A. Lavretsky (Iosif Moiseevich Frenkel) 1934

Milton’s style


Author: A. Lavretsky (Iosif Moiseevich Frenkel);
Written: 1934;
First published: 1934 in Literary Encyclopedia, Volume 7, pp. 314-316;
Source: http://niv.ru/doc/dictionary/literary-encyclopedia/articles/189/milton.htm
Translated by: Anton P.


Milton’s style developed based on elements of Renaissance literature – Italian (Petrarch, Tasso), English (Spencer, Ben-Johnson) and the Reformation with its cult of the Bible and its ideas about biblical heroes. Renaissance poets taught Milton the art of allusion, allegory, the ability to evoke the moods the poet needs. The Italian pastoral inspired him with idyllic motifs.

If in the first period of the poetic creativity of Milton the elements of the Renaissance are dominant, then in the second period, when his famous poems were created, the elements of the Bible prevail, in relation to which the first occupy a subordinate place. Still, the place is very significant. The art of allusion, symbolization, mood is widely used in Paradise Lost and Regained, already because of the very specific nature of Protestant poetry and the peculiarities of its tasks.

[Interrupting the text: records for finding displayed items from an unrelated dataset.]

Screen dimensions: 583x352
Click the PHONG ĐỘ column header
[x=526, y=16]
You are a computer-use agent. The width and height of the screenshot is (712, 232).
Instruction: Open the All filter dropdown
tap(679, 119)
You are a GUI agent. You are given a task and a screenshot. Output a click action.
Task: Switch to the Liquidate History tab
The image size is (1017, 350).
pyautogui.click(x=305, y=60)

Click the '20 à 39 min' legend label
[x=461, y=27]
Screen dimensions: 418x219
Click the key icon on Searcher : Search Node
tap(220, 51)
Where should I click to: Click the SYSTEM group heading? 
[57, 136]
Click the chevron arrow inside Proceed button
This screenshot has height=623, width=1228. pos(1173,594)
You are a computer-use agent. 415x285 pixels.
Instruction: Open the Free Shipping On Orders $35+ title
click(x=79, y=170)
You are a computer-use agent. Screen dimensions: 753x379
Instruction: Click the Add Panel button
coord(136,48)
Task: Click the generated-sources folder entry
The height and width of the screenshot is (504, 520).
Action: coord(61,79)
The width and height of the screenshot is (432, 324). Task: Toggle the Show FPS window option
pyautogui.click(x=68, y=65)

If Dante, following the trends and traditions of Catholicism, seeks to give the other world a sensual form, to arrange it according to a precisely measured plan, then Milton wants to express the supersensible, evoke in the reader a feeling of a different, mysterious world and thereby create a special mood. The realistic plasticity of Dante does not correspond to this goal. The impression of the mysteriousness of the supernatural world, its incommensurability with the earthly one is achieved by dark allegory, indefinite hyperbolism as a way of depicting the immaterial, not knowing the boundaries of definitely outlined forms. So for example. Satan in Milton is like a leviathan, whom the navigator takes for an island. Milton’s hell is not built according to a plan determined by the exact gradation of torments; he is lost in a fog that hides all limits.

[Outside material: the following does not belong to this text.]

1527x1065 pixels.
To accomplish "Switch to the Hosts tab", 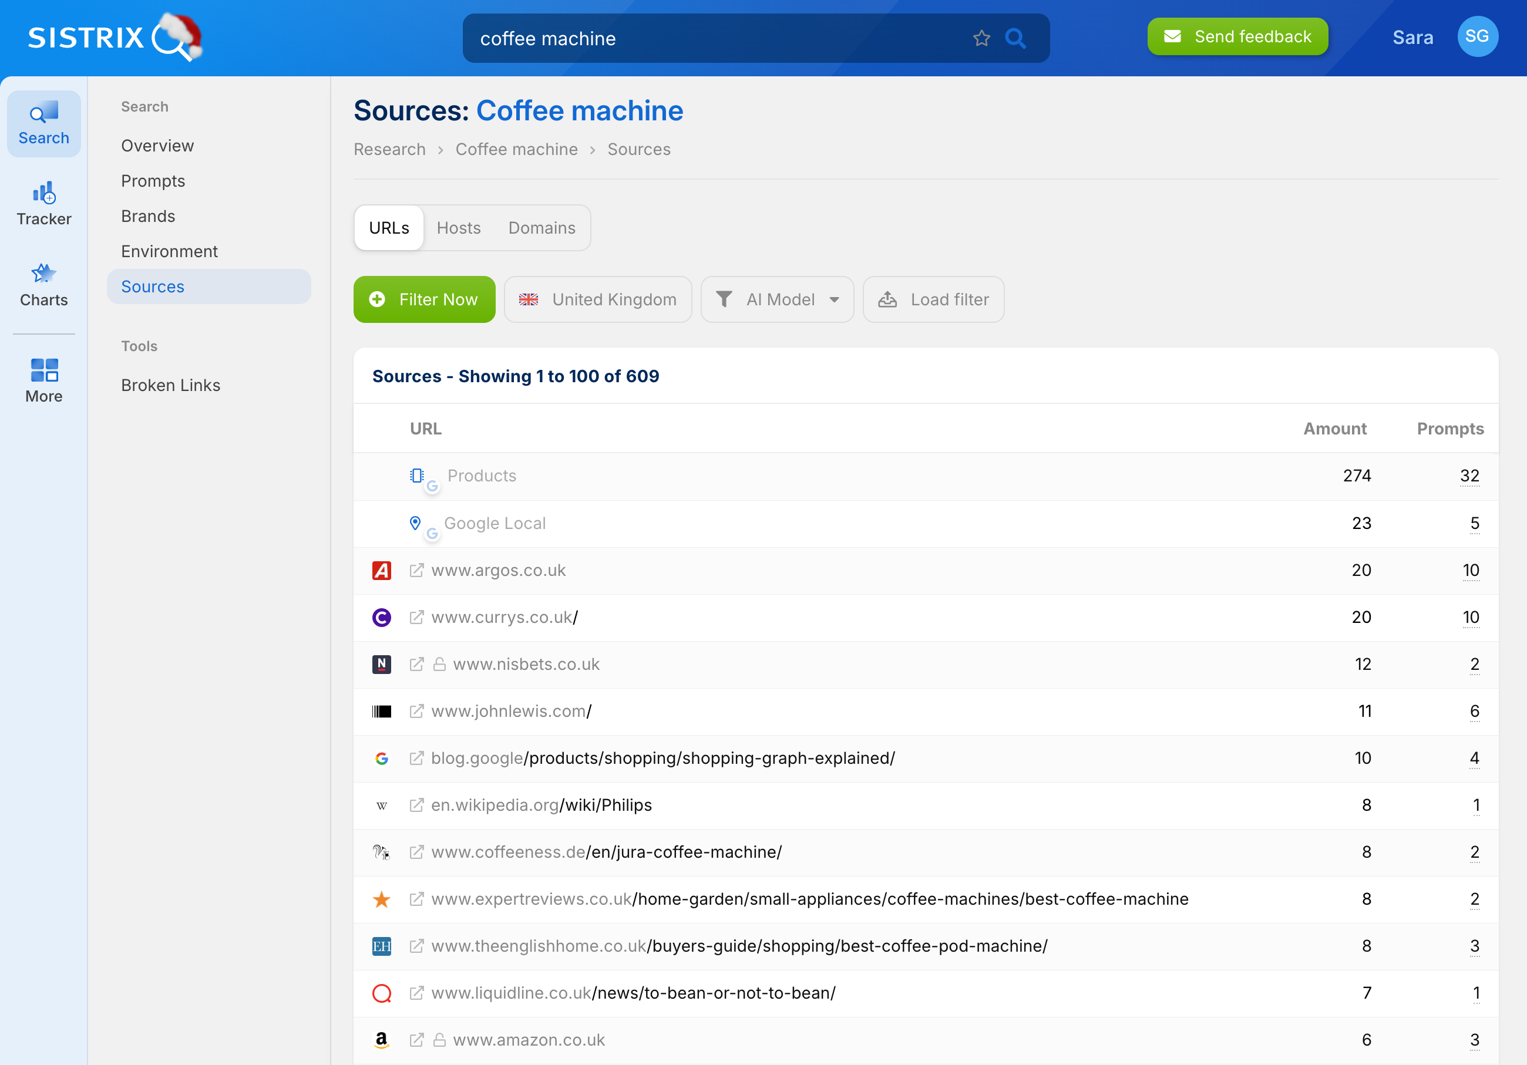I will pos(458,228).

Milton does not know Dante’s “linear” style also because he depicts not what has become, but what is becoming, not created, but being created. Dante reflected in his poem the already essentially completed life of the feudal Catholic Middle Ages, Milton reflected the formation of a new world, capitalism. And it is characteristic that his poetic thought gravitates towards the themes of the creation of a new world out of chaos – creation, which for a true revolutionary is a revolution. The idea of ​​becoming is given by metaphors expressing all its uncertainty and variability. Another component of the poem – the idyll of the “first people” – Adam and Eve – would be unthinkable without the Italian pastoral.

So Milton forced the means of secular poetry of the Renaissance to serve the goals of the spiritual poetry of Puritanism, showing an example of independent creative use of alien literary heritage.

In its plot, Paradise Lost is a religious-heroic poem, in which the idyllic element is subordinated to the element of battle painting. Milton makes extensive use of the battle elements of the Bible, but in order to adapt the plot to new content, Milton often has to interpret the Bible as a hint to be interpreted independently. Here, too, Milton remained an independent, interpreting the word of the Lord at his own peril and risk. The desire to contain the enormous ideological content of the English revolution with all the struggle of ideas of that time both dramatizes the poem and makes it didactic. Oratorical pathos is widely used. The biblical tradition, according to which Satan, so ennobled by Milton, should be condemned, would be in danger of complete perversion, if the aging poet’s disappointment in the ways of the revolution, his dream of a “spiritual” revolution, as more real, was not reflected in the psychology of Satan.

Like Lord Protector Cromwell, the desire for freedom coexisted in Satan with the desire for power, and this makes him a demonic being, which must fall. This construction of the image achieves two goals – artistic and political: the discrepancy between the new content and the old plot of the poem is weakened; receives its assessment of what Milton saw the reasons for the defeat of the revolution.